→ **Your goal**
In the editorial below on closing state facilities, write out everything from "In making the" down to "raises some concerns.", word for word.

→ **Quoted passage**
Service scrutiny

Looking at increased efficiency for state facilities must be more than an exercise in shifting responsibility.

It never hurts for the state to look at ways to deliver services more efficiently or at less cost to taxpayers.

However, saving money shouldn’t be the singular focus of a new commission charged with looking at the possibility of closing a number of state facilities, including facilities that serve juvenile offenders and Kansans with various disabilities.

Gov. Kathleen Sebelius issued an executive order Thursday creating the “Facilities Closure and Realignment Commission.” The commission was specifically instructed to consider the futures of the Kansas School for the Deaf, Kansas School for the Blind, Beloit Juvenile Correctional Facility, the Rainbow Mental Health Facility and two state hospitals for people with developmental disabilities.

In making the announcement, Sebelius said, “In these unprecedented economic times, we must examine all state operations to determine if savings can be realized by suspending, merging or streamlining programs.”

That is a valid goal, but efforts in the governor’s current proposed budget to simply transfer the state’s budget pain to local governments and social service entities without any additional financial support raises some concerns.

→ **The data**
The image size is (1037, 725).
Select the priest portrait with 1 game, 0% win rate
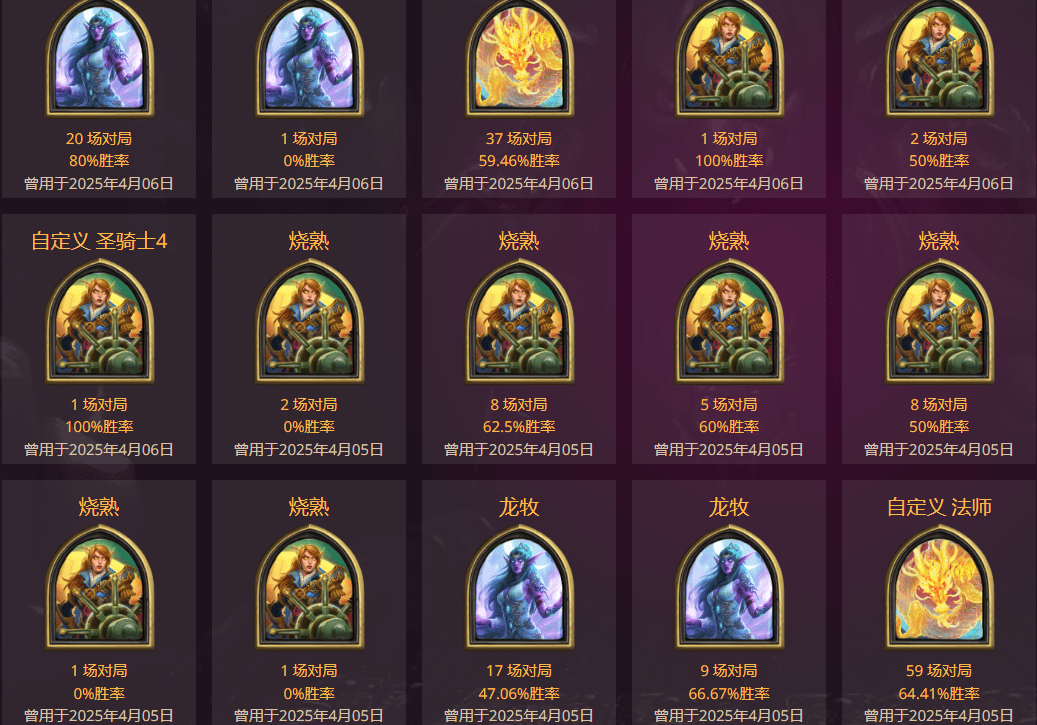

→ **Written reply**
In making the announcement, Sebelius said, “In these unprecedented economic times, we must examine all state operations to determine if savings can be realized by suspending, merging or streamlining programs.”

That is a valid goal, but efforts in the governor’s current proposed budget to simply transfer the state’s budget pain to local governments and social service entities without any additional financial support raises some concerns.